Traduction libre d’un article rédigé en allemand du journal Courrier de Metz du 20 Juin 1952 (voir l’article original) Sierck les Bains.

Un vieil usage : la fête de Saint Jean et la Roue de feu

Selon un très vieil usage, à la veillée de la fête de la Saint Jean, ce 29 Juin, les jeunes Contzois feront dévaler du Stromberg une roue en feu. On retrouvera les traces de cette coutume en remontant longtemps dans l’histoire de la Commune et de la région. Selon la tradition, les jeunes de Basse-Contz, passaient, déjà plusieurs jours avant la dite fête, de maison en maison, quêter la paille nécessaire à la confection de la roue de feu. Chaque famille donnait au moins une botte de paille. Avec la paille rassemblées une lourde roue de 200 à 300 kgs était construite sur les hauteurs du Stromberg et mesurait environ 13 pieds de hauteur. Le solde de la paille servait à confectionner des falots remis aux hommes et aux garçons qui prenaient place tout autour de la cérémonie. Les femmes et les filles n’avaient pas accès, alors, au Stromberg. Elles devaient attendre sur le versant de la colline près de la Fontaine de la Burbach pour la saluer avec des cris d’allégresse à son passage. Les jeunes filles à cette occasion faisaient toutes sortes des vœux qui devaient se réaliser.
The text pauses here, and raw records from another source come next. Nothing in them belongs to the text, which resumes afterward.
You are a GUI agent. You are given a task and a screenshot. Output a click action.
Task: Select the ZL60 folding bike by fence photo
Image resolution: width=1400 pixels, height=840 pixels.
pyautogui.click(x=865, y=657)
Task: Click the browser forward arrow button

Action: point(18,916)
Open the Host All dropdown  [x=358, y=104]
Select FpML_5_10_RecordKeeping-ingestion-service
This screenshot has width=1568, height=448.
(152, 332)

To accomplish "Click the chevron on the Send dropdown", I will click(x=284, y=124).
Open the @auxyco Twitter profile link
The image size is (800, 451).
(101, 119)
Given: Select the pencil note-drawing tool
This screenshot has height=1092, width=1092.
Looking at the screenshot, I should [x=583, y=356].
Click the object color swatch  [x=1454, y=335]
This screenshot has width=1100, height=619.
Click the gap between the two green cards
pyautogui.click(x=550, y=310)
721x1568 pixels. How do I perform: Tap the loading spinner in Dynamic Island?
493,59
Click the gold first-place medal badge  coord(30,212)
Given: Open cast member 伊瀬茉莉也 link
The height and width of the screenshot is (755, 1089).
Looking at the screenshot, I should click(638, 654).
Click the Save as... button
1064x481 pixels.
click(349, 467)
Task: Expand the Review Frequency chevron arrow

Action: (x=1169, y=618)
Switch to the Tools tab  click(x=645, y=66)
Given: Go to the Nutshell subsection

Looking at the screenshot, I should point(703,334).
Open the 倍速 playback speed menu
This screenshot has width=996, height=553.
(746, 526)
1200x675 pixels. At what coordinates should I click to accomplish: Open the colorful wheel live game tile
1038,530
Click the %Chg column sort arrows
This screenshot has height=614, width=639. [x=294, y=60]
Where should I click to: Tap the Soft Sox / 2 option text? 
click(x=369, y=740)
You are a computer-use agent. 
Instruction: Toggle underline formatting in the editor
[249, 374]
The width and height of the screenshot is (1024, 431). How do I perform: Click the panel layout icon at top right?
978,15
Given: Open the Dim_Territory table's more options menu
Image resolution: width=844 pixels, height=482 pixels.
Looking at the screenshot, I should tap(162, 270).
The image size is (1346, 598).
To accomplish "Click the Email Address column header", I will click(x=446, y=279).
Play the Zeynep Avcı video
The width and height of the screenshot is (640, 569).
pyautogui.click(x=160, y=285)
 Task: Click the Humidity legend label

Le début des festivités commençait vers 21 heures au signal lumineux du Maire de Sierck. Jadis trois salves de canon tirées du château donnaient le départ ainsi qu’un coup de fusil tiré de la maison communale. Quelques solides gaillards saisissaient alors la roue et la poussaient jusqu’à ce son emballement. Arrivée dans les coteaux son élan était à nouveau appuyé. Entretemps des hommes et des jeunes gens, munis de flambeaux, avaient pris position tout du long du parcours. Si la roue atteignait la Moselle, alors les Sierckois offraient aux habitants de Contz 24 hottes de vin (9hl et 89 l). C’était pour les vignerons un signe de bonnes récoltes à venir. Ce fût le cas en 1822. En revanche la course de la roue se terminait-elle dans les buissons ou restaient plantée, alors les jeunes Contzois offraient à la Commune de Sierck, le jour suivant, un panier de cerises.

Quel est le sens de cette fête de la Saint Jean de la Roue en feu ?

Selon l’historien Jean Trithème un certain Paul, consacré évêque de Verdun en 622, se retira dans la région de Trèves précisément sur les hauteurs de « Gebenna, en face de l’abbaye Saint Martin. Dans les environs de sa retraite il découvrit un temple païen consacré à Belenus ; il pris la statue de ce dieu et la jeta dans la Moselle. En mémoire de cette action, les bouchers de Trèves firent dévaler des hauteurs de Gebenna une roue en feu. Sierck n’étant qu’à 40 kilomètres de Trèves, la nouvelle parvenue aux habitants.

Selon d’autres écrits, nos ancêtres, firent des feux sur les hauteurs, notamment sur le Stromberg, à l’occasion du Solstice, afin de marquer le commencement de l’Eté, ou, encore les Contzois fêtaient la Saint Jean pour conjurer la peste et aussi en reconnaissance de l’aide que leur apporté leur grand saint dans ce malheur.

Pour le Sierckois, la Saint Jean prend une tout autre signification. Quand la Lorraine était encore duché, ses ducs aimaient se rendre à Sierck, cadre champêtre exceptionnel pour la bonne saison. Le Duc Jean 1er fut un hôte très aimé de la population du Val de Sierck. Afin de lui rendre hommage les Contzois firent dévaler une roue en feu des pentes du Stromberg à la Saint Jean. Pour l’occasion l’entrée de la ville était libre et une grande foire avait lieu ; c’était l’occasion, pour le duc, de remercier ses fidèles « bourgeois » en franchisant certains. Le Duc offrait deux hottes de vin pour la fête.

Quel que soit l’origine et le sens de cette fête, elle s’est perpétuée depuis des siècles de génération en génération. Chaque année des festivités sont organisées à la Saint Jean et sont fortement appréciées des visiteurs.